Exercise set:
• A. According to the post on FDA regulation of medical devices, how many people does the 2018 FDA employ?
• B. Carry on the post about FDA regulation of medical devices, picking up after its final sentence.

═════ Document excerpt ═════

Prove It | Kate Willette

Posted by Reeve Staff in Research News on March 02, 2018 # Research

I admit it. I was a big fan of Downton Abbey, the British mini-series that came out in 2010 and played for the next six years. One of the characters in that show was a personal butler named John Bates – a stoic, determined man who struggled with a limp that was obviously painful. Early on in the series, we found out that he’d been forcing himself to wear a cruel-looking metal brace that he’d been promised would repair the leg he nearly lost in the Great War. Instead, it was causing agony.

The writers set that scene in the year 1913, back when there was nothing to stop anyone with a flair for invention from selling “cures” in Great Britain or in the USA. The situation in the USA only started to change in 1937, when a company called Massengill put a strep throat medicine on the market that contained antifreeze. It killed more than a hundred people before the small, ineffective agency called the Food and Drug Administration (FDA) was able to locate and destroy every last bottle that was sitting on the shelves of drugstores.

Massengill paid no price for that catastrophe because there were no laws on the books to regulate what medicine and device companies could and couldn’t sell. The attempt to remedy that problem over the last eighty years is how we got the 2018 version of the FDA, a vast federal agency that employs more than 13,000 people. Its stated mission, in part, is:

“… protecting the public health by assuring the safety, efficacy and security of … drugs, biological products, medical devices …”

Let’s unpack that a little bit. Suppose you run the FDA and you’ve agreed to be responsible for assuring that new medical devices are both safe and effective. Suppose also that someone came to you with what could turn out to be a 2018 version of Mr. Bates’ nasty leg brace and told you that it ought to be on the market. Your job is to make sure that what they’re selling is going to do the customers some good. That’s what“safety, efficacy, and security” means.

═════ Supplied records ═════

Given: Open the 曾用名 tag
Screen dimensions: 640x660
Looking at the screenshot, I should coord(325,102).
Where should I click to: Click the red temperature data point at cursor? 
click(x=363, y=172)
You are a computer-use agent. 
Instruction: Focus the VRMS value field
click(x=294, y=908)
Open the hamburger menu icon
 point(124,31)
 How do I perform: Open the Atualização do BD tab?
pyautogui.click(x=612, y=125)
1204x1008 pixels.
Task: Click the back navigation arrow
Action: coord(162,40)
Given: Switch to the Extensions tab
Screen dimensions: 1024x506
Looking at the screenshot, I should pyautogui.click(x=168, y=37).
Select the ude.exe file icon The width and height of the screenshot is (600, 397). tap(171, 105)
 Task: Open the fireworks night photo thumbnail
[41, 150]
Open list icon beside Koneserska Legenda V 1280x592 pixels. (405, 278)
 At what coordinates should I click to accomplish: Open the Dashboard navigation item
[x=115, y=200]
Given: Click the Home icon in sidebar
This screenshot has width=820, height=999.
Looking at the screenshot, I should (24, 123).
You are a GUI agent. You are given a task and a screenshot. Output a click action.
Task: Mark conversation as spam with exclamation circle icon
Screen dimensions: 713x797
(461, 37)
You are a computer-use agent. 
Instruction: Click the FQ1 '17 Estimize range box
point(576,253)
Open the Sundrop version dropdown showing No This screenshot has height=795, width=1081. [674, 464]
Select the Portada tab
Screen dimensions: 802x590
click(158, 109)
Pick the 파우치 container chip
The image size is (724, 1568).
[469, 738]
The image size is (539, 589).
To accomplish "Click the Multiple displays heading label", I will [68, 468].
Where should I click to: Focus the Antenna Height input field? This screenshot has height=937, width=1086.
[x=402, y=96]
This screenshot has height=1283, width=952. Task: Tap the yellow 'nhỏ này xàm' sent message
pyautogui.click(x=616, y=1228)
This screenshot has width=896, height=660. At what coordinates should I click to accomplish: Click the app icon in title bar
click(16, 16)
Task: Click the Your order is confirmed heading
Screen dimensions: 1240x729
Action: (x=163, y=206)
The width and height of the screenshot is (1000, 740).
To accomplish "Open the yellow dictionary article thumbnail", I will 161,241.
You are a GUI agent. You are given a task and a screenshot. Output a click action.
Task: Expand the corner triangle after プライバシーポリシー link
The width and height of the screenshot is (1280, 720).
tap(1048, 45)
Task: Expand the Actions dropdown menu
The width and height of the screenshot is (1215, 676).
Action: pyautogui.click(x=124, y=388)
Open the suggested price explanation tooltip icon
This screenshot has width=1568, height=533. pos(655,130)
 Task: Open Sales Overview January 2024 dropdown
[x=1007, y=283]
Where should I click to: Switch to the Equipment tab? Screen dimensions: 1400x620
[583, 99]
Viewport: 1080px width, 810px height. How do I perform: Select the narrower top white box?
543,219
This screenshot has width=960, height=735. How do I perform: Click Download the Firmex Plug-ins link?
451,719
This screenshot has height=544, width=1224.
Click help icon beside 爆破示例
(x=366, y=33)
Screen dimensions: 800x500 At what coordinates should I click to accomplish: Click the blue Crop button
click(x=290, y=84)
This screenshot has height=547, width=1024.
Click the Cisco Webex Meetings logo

═════

Solved tasks:
• A. More than 13,000 people.

• B.
Turns out, though, that it’s very tricky to define exactly what we mean by “some good.” In terms of a device marketed to our community – people living with spinal cord injury -- does “some good” mean walking? Does it mean improved breathing? Improved by how much? Does it mean completely restored sexual function? How about just being able to stand unassisted, even if you can’t take steps?

And that brings us back to The Big Idea, because these are the kinds of questions that CDRF has been working with the FDA to answer. What would constitute sufficient proof for the FDA to put its stamp of approval on the epidural stimulator for use in spinal cord injury? We’re in an odd situation with respect to this device, because it’s already on the market, fully insured, for use in pain-management. Today, right now, people with certain kinds of chronic back pain can have it implanted. It’s safe, or at least the FDA has already determined that it’s safe enough.

Safety, though, is only half the equation. The goal for us is that epidural stimulation be shown to be effective enough to justify the cost. We have to prove that it lowers the cost of care – that injured people who have these implants are less expensive to care for than injured people who don’t have them. We have to show that it saves more money than it costs, or it will never be adequately reimbursed by CMS, Medicare, Medicaid and private payers.

The Big Idea is a project that was built to make that case.

It began when Dr. Harkema – whose work with Rob Summers showed what was possible – and Reeve representatives met with a panel of FDA experts. At that meeting Dr. Harkema presented some of her epidural stimulation data, discussed her proposed study design and engaged in a highly informative dialogue with panel members.Throughout the last many months, CDRF has been facilitating a team made up of basic scientists, physicians, physical therapists, quality of life experts, FDA regulators, and health economics experts. Together they’ve worked out a careful, comprehensive protocol for The Big Idea.

The idea was that if the FDA regulators gave input during the design phase, the exact outcomes they’d need at the end would be built into the process. Making the right choices up front would save time in the long run, in the same way that mapping out a route is more efficient than randomly heading in the general direction you want to go.